### Task to complete
Start at the line in the entries below that contains "Given: Follow the", stop at the line that contains "Task: Open the entries-per-page dropdown", and output exactly the lines in that span, both ends included.

Stored records:
----------------------------------------
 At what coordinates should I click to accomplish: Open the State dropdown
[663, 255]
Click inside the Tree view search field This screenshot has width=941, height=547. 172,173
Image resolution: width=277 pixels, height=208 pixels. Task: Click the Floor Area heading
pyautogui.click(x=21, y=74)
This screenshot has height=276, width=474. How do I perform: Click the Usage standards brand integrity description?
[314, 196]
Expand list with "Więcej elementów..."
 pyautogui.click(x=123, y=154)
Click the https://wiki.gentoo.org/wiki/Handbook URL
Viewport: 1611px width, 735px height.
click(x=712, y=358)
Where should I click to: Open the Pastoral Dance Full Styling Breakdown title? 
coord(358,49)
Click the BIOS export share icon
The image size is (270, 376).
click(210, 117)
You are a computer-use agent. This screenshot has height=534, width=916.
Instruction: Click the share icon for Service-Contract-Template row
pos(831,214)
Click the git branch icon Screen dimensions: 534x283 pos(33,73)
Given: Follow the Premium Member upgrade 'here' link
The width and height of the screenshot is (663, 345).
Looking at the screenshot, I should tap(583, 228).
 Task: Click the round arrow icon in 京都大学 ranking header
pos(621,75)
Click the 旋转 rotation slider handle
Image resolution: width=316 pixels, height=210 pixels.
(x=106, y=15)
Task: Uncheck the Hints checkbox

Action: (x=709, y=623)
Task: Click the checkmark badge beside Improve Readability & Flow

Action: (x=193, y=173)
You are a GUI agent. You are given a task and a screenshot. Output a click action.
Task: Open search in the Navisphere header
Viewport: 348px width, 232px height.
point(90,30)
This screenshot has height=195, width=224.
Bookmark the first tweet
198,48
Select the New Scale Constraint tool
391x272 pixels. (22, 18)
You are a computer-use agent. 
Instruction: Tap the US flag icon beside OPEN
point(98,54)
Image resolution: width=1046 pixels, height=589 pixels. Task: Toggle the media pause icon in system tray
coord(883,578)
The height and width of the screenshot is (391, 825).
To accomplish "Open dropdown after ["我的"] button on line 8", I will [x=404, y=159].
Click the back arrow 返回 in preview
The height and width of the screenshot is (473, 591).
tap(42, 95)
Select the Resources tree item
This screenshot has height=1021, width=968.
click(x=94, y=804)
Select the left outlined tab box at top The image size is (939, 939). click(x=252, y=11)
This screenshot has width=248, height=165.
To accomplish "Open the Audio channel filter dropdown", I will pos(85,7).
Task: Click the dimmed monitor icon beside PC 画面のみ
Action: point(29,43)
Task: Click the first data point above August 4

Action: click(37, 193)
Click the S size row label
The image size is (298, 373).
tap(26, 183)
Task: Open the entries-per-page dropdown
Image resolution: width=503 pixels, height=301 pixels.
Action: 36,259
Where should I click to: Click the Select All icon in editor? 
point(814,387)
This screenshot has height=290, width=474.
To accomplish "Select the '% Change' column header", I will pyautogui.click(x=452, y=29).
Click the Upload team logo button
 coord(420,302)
----------------------------------------
### Answer to the exercise
Given: Follow the Premium Member upgrade 'here' link
The width and height of the screenshot is (663, 345).
Looking at the screenshot, I should tap(583, 228).
 Task: Click the round arrow icon in 京都大学 ranking header
pos(621,75)
Click the 旋转 rotation slider handle
Image resolution: width=316 pixels, height=210 pixels.
(x=106, y=15)
Task: Uncheck the Hints checkbox

Action: (x=709, y=623)
Task: Click the checkmark badge beside Improve Readability & Flow

Action: (x=193, y=173)
You are a GUI agent. You are given a task and a screenshot. Output a click action.
Task: Open search in the Navisphere header
Viewport: 348px width, 232px height.
point(90,30)
This screenshot has height=195, width=224.
Bookmark the first tweet
198,48
Select the New Scale Constraint tool
391x272 pixels. (22, 18)
You are a computer-use agent. 
Instruction: Tap the US flag icon beside OPEN
point(98,54)
Image resolution: width=1046 pixels, height=589 pixels. Task: Toggle the media pause icon in system tray
coord(883,578)
The height and width of the screenshot is (391, 825).
To accomplish "Open dropdown after ["我的"] button on line 8", I will [x=404, y=159].
Click the back arrow 返回 in preview
The height and width of the screenshot is (473, 591).
tap(42, 95)
Select the Resources tree item
This screenshot has height=1021, width=968.
click(x=94, y=804)
Select the left outlined tab box at top The image size is (939, 939). click(x=252, y=11)
This screenshot has width=248, height=165.
To accomplish "Open the Audio channel filter dropdown", I will pos(85,7).
Task: Click the dimmed monitor icon beside PC 画面のみ
Action: point(29,43)
Task: Click the first data point above August 4

Action: click(37, 193)
Click the S size row label
The image size is (298, 373).
tap(26, 183)
Task: Open the entries-per-page dropdown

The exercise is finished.